» **Source**
══════════════════════════════

Meta said that by learning to farm in the traditional organic manner advocated by Robert Rodale and other pioneers she might be able to make a small difference. “The problem we are facing in this nation is huge, but I remember that ants build their big anthills one grain of sand at a time,” she said.

 

After consulting with the local Job Center to assess her skills and look for opportunities, Meta found a nice fit through the Appropriate Technology Transfer for Rural Areas, a national program about sustainable agriculture. This information center helped her find a place to learn the new skills she was seeking; she spent the winter at Pu’u O Hoku (translates to Hill of Stars) Ranch as an intern.

 

“It’s been quite an adventure, let me tell you,” Meta said. “Amazing” was the word she chose to describe her winter, with lovely breezes and fresh, rain-washed air traded in for Fairbanks’ cold and dark. She marveled at the birds, insects and the stars in the clear, dark sky. One disappointment was the familiar whine of mosquitoes. “These little guys are stealthier and faster than ours,” she wrote.

 

The two things that kept her sane were doing her yoga practice to help her stay limber with all the manual labor she took on and dusting herself with baby powder to stay comfortable in the heat and humidity.

 

Her job was helping to grow vegetables such as lettuce and kale for the ranch owner and guests. When not in the garden, Meta worked around the ranch, whacking weeds and taking on other chores. The garden was located a mile from the house, and she would travel there on a small, slow-moving utility vehicle. As the farm follows biodynamic practices, it has not used herbicides or pesticides for 20 years. Pu’u O Hoku grows papayas, bananas and awa, along with grass fed beef.

══════════════════════════════

» **Stored data**
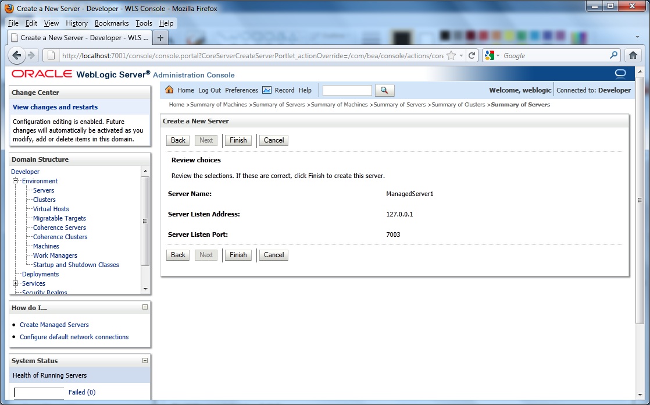Click the Record icon next to the Record link
Screen dimensions: 650x405
tap(267, 90)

══════════════════════════════

» **Given exercise**
Could you continue the article about Meta's winter internship at Pu'u O Hoku Ranch, picking up after its final sentence?

» **Exercise response**
When the tsunami hit the islands in March, old friends in Fairbanks worried about Meta, but she was quick to reassure them. “Molokai fared quite well thanks to the extensive reef system that surrounds the island,” she explained. On her walk to town the day after the tsunami she found coconuts, driftwood, seaweed and debris littering the road and had to wade through four inches of sea water.

 

“It was really weird finding shrimp and small fish stranded on the blacktop,” Meta said. “It only served to remind me of the awful power of nature and the fragility of our lives.”

 

In late April Meta left Hawaii for Oroville, Wash. Her next gig is working at the 3-Bell Ranch in the Okanogan Valley canyons and river valleys. The ranch produces hay, natural beef and rabbit, and adheres to organic practices.

 

Meta will be a WOOFer, part of the World Wide Opportunities on Organic Farms, a network that links volunteers with earth-friendly farms.

 

For now, Meta’s adventures in the world of agriculture continue. Even though she misses Fairbanks friends and the life she came to know here, she is facing the future with a bright outlook, all the while digging, weeding and watering with a smile on her face.

 

Since she has been through some hard times herself, Meta does not lose sight of those who can’t afford food. “I hope that I will be in a position to help them by growing some extra food—good, wholesome, nutritious, organic food,” she said.

 

 


 


 

This column is provided as a service by the UAF School of Natural Resources and Agricultural Sciences and the Agricultural and Forestry Experiment Station. Nancy Tarnai is the school and station’s public information officer. She can be reached at ntarnai@alaska.edu.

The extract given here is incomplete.